Render every line of the rows below as a two-column Markdown table headed Number and Line, numbering the lines in order and skipping blank ones.

[BEGIN Material for this task]

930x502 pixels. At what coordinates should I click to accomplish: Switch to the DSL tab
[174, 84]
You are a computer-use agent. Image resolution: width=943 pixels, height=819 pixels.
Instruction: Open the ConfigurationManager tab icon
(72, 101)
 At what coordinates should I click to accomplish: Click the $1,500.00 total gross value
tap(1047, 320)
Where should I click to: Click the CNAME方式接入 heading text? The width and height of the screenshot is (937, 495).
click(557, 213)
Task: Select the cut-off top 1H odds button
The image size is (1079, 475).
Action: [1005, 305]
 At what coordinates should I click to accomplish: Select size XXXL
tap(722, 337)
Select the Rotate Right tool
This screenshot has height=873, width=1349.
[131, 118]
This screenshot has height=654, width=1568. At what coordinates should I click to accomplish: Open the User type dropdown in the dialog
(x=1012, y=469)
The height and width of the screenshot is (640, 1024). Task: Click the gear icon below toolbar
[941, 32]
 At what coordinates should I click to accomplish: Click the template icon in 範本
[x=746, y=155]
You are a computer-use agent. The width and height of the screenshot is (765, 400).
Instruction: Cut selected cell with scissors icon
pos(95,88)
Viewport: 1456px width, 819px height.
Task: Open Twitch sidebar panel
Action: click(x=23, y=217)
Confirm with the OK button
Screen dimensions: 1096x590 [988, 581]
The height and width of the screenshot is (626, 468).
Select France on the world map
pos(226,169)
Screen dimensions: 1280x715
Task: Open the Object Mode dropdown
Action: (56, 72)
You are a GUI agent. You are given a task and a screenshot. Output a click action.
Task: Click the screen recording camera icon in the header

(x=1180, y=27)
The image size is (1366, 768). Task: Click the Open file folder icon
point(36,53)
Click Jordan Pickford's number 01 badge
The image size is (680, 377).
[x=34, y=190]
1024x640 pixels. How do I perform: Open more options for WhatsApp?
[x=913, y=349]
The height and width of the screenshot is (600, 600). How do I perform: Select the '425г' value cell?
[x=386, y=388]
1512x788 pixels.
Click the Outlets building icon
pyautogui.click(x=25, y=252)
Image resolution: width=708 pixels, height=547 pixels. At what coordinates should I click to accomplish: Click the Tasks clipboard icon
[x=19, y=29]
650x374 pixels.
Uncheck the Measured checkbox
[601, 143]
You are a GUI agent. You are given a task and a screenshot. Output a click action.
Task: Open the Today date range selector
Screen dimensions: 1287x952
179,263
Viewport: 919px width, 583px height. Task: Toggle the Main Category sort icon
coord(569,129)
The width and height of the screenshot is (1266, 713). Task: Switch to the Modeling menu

[END Material for this task]

Task response –
| Number | Line |
|---|---|
| 1 | 930x502 pixels. At what coordinates should I click to accomplish: Switch to the DSL tab |
| 2 | [174, 84] |
| 3 | You are a computer-use agent. Image resolution: width=943 pixels, height=819 pixels. |
| 4 | Instruction: Open the ConfigurationManager tab icon |
| 5 | (72, 101) |
| 6 |  At what coordinates should I click to accomplish: Click the $1,500.00 total gross value |
| 7 | tap(1047, 320) |
| 8 | Where should I click to: Click the CNAME方式接入 heading text? The width and height of the screenshot is (937, 495). |
| 9 | click(557, 213) |
| 10 | Task: Select the cut-off top 1H odds button |
| 11 | The image size is (1079, 475). |
| 12 | Action: [1005, 305] |
| 13 |  At what coordinates should I click to accomplish: Select size XXXL |
| 14 | tap(722, 337) |
| 15 | Select the Rotate Right tool |
| 16 | This screenshot has height=873, width=1349. |
| 17 | [131, 118] |
| 18 | This screenshot has height=654, width=1568. At what coordinates should I click to accomplish: Open the User type dropdown in the dialog |
| 19 | (x=1012, y=469) |
| 20 | The height and width of the screenshot is (640, 1024). Task: Click the gear icon below toolbar |
| 21 | [941, 32] |
| 22 |  At what coordinates should I click to accomplish: Click the template icon in 範本 |
| 23 | [x=746, y=155] |
| 24 | You are a computer-use agent. The width and height of the screenshot is (765, 400). |
| 25 | Instruction: Cut selected cell with scissors icon |
| 26 | pos(95,88) |
| 27 | Viewport: 1456px width, 819px height. |
| 28 | Task: Open Twitch sidebar panel |
| 29 | Action: click(x=23, y=217) |
| 30 | Confirm with the OK button |
| 31 | Screen dimensions: 1096x590 [988, 581] |
| 32 | The height and width of the screenshot is (626, 468). |
| 33 | Select France on the world map |
| 34 | pos(226,169) |
| 35 | Screen dimensions: 1280x715 |
| 36 | Task: Open the Object Mode dropdown |
| 37 | Action: (56, 72) |
| 38 | You are a GUI agent. You are given a task and a screenshot. Output a click action. |
| 39 | Task: Click the screen recording camera icon in the header |
| 40 | (x=1180, y=27) |
| 41 | The image size is (1366, 768). Task: Click the Open file folder icon |
| 42 | point(36,53) |
| 43 | Click Jordan Pickford's number 01 badge |
| 44 | The image size is (680, 377). |
| 45 | [x=34, y=190] |
| 46 | 1024x640 pixels. How do I perform: Open more options for WhatsApp? |
| 47 | [x=913, y=349] |
| 48 | The height and width of the screenshot is (600, 600). How do I perform: Select the '425г' value cell? |
| 49 | [x=386, y=388] |
| 50 | 1512x788 pixels. |
| 51 | Click the Outlets building icon |
| 52 | pyautogui.click(x=25, y=252) |
| 53 | Image resolution: width=708 pixels, height=547 pixels. At what coordinates should I click to accomplish: Click the Tasks clipboard icon |
| 54 | [x=19, y=29] |
| 55 | 650x374 pixels. |
| 56 | Uncheck the Measured checkbox |
| 57 | [601, 143] |
| 58 | You are a GUI agent. You are given a task and a screenshot. Output a click action. |
| 59 | Task: Open the Today date range selector |
| 60 | Screen dimensions: 1287x952 |
| 61 | 179,263 |
| 62 | Viewport: 919px width, 583px height. Task: Toggle the Main Category sort icon |
| 63 | coord(569,129) |
| 64 | The width and height of the screenshot is (1266, 713). Task: Switch to the Modeling menu |